_Exercise requirements_
Which lines in the listing below contain the word "FORMAZIONE"? Copy each one.

_Given information_

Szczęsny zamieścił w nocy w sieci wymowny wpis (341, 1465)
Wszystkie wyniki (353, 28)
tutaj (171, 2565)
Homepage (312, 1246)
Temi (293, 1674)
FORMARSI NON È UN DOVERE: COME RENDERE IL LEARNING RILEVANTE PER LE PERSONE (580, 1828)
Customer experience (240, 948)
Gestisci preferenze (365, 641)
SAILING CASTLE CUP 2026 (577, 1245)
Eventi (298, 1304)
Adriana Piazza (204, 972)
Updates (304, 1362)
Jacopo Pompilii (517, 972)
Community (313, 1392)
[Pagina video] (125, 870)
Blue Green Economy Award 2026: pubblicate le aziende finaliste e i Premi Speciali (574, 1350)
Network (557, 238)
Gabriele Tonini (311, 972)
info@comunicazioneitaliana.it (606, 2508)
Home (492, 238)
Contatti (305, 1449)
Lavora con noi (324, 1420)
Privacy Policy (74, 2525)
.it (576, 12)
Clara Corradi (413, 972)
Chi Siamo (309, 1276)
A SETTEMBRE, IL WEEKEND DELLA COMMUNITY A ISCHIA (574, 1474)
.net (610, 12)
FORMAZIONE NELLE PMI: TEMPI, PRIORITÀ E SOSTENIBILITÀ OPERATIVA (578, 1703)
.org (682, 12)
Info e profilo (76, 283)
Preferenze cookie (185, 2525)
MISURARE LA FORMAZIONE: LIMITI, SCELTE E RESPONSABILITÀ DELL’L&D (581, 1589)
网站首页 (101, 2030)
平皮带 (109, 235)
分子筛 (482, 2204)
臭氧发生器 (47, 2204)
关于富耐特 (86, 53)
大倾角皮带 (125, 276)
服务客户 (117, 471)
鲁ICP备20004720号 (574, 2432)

_Problem solution_
FORMAZIONE NELLE PMI: TEMPI, PRIORITÀ E SOSTENIBILITÀ OPERATIVA (578, 1703)
MISURARE LA FORMAZIONE: LIMITI, SCELTE E RESPONSABILITÀ DELL’L&D (581, 1589)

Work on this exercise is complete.